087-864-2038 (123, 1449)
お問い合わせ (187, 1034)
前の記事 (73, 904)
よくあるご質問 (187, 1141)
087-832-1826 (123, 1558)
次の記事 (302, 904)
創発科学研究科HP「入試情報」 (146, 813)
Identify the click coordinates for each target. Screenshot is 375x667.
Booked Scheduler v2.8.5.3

++++

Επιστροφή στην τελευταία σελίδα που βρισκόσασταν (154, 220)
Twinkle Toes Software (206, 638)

++++

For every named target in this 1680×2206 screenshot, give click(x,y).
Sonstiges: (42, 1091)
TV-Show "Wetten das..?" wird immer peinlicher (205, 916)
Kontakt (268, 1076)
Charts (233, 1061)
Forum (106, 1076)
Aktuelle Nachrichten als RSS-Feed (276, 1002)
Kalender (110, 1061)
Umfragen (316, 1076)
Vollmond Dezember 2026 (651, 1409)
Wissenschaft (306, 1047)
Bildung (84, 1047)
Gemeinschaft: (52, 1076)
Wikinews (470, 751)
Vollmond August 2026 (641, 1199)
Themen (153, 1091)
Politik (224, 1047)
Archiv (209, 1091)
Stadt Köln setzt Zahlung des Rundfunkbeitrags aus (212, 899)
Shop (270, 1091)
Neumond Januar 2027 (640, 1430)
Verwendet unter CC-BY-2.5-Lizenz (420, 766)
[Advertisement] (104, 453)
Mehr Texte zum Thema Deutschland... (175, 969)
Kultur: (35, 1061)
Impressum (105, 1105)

++++

### TRY IT
Proceeding from the line containing "087-864-2038 (123, 1449)" through the line containing "Booked Scheduler v2.8.5.3", transcribe the lines above exactly, both end lines included.

### OUTPUT FOR THIS TASK
087-864-2038 (123, 1449)
お問い合わせ (187, 1034)
前の記事 (73, 904)
よくあるご質問 (187, 1141)
087-832-1826 (123, 1558)
次の記事 (302, 904)
創発科学研究科HP「入試情報」 (146, 813)
Identify the click coordinates for each target. Screenshot is 375x667.
Booked Scheduler v2.8.5.3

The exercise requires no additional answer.